Records from a collection:

=-=-=-=-=

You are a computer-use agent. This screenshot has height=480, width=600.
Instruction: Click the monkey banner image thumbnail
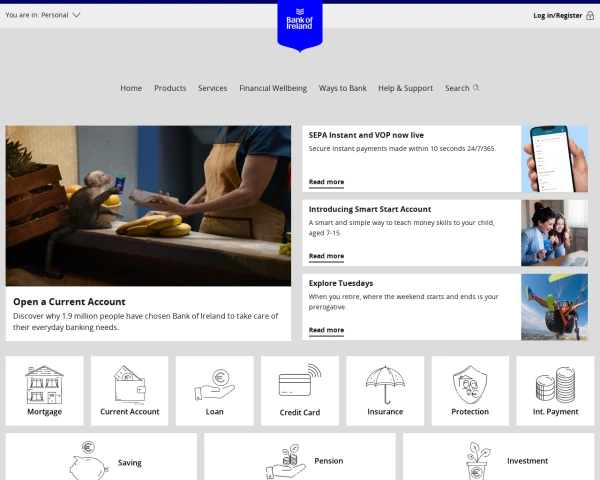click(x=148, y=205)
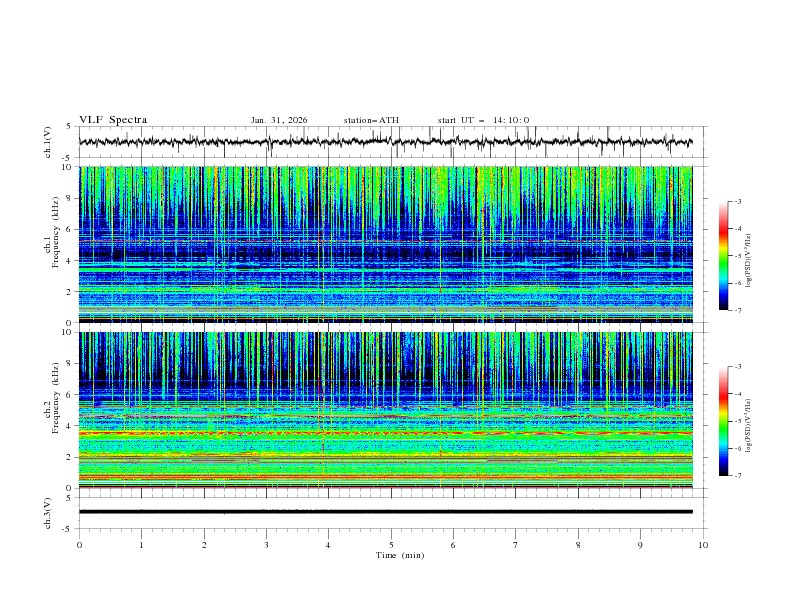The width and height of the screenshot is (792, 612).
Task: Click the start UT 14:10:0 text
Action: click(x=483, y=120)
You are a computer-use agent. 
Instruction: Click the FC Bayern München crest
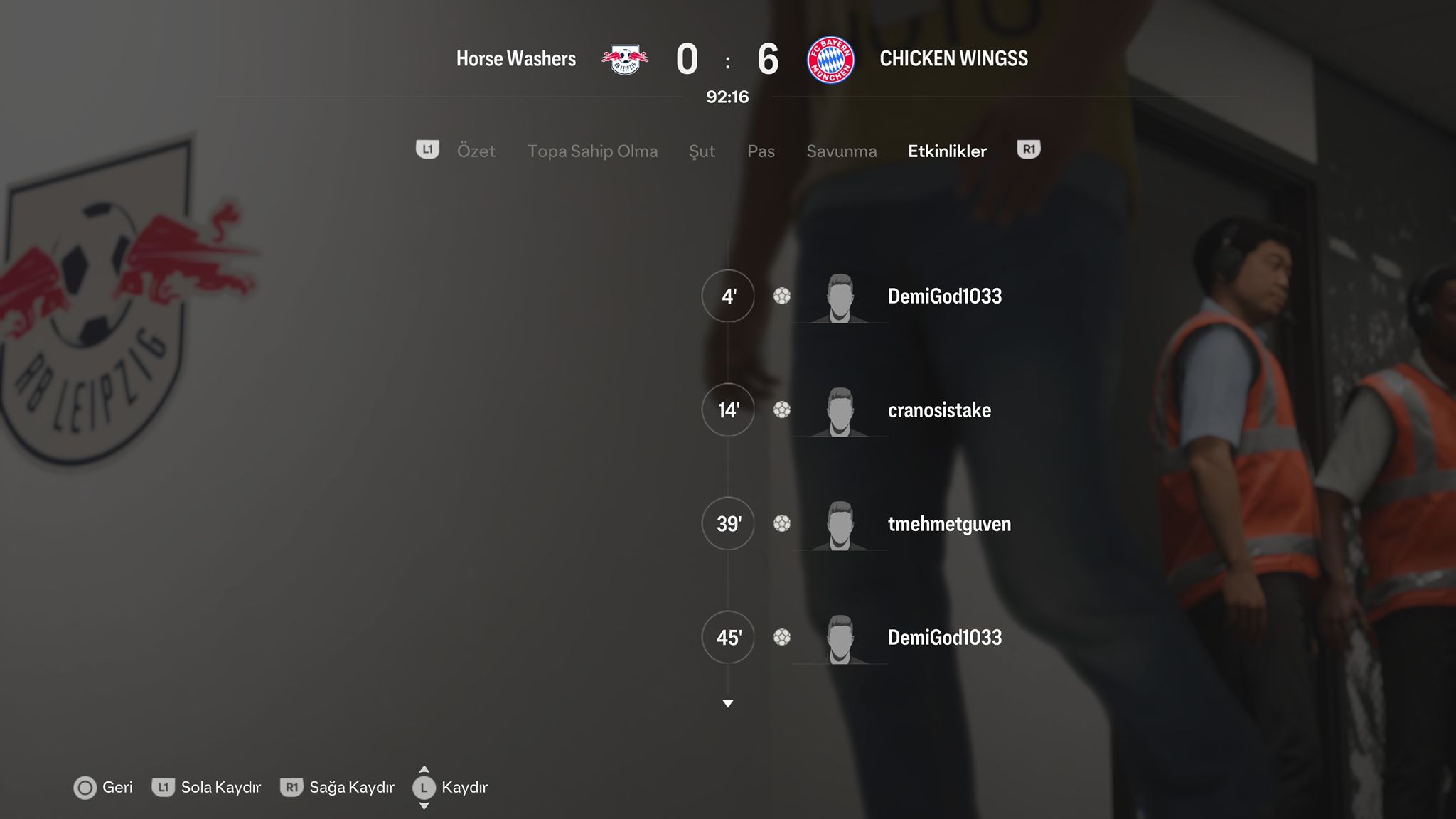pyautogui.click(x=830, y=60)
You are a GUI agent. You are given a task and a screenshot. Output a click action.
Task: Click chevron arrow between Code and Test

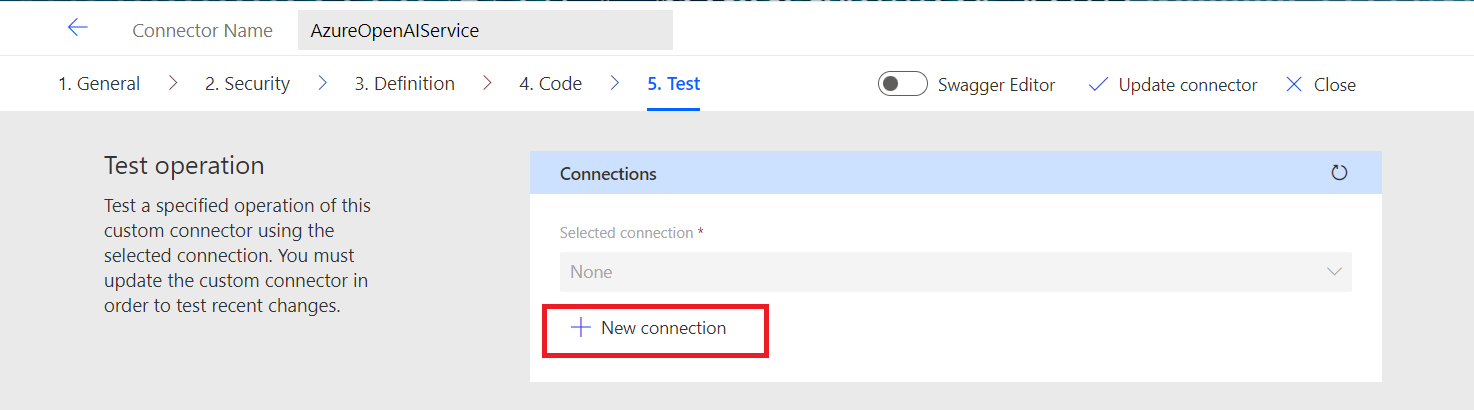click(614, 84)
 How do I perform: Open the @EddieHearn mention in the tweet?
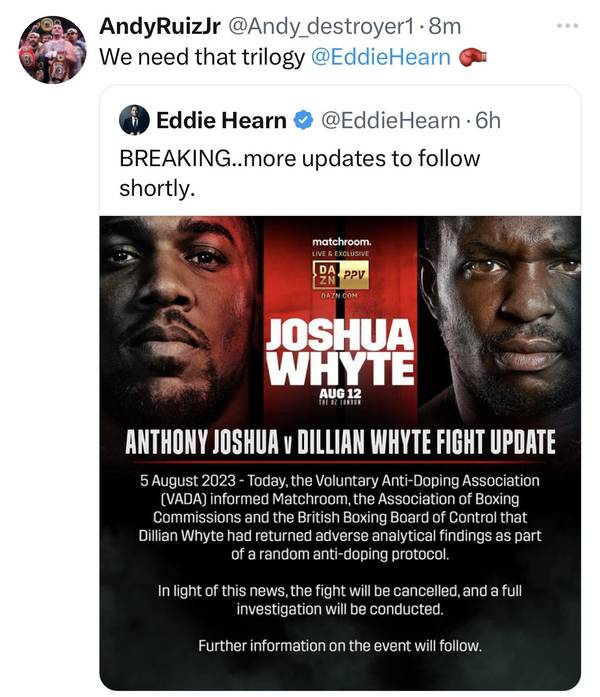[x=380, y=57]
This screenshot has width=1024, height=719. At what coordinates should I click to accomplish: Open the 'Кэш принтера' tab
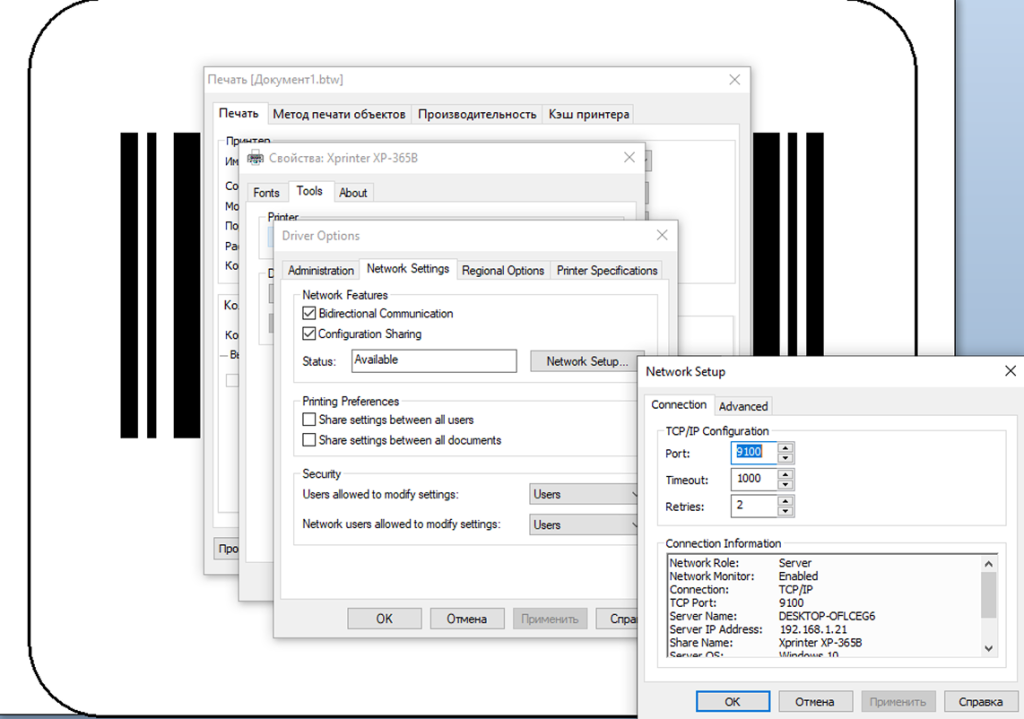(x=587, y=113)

=-=-=-=-=

» **Task**
Give again exactly the lines from the one holding "How do I perform: Open" to the final line of the records, both ends included, and nothing more. Pictures do not belong in the copy.

» **Exercise solution**
 How do I perform: Open the @EddieHearn mention in the tweet?
[x=380, y=57]
This screenshot has width=1024, height=719. At what coordinates should I click to accomplish: Open the 'Кэш принтера' tab
(x=587, y=113)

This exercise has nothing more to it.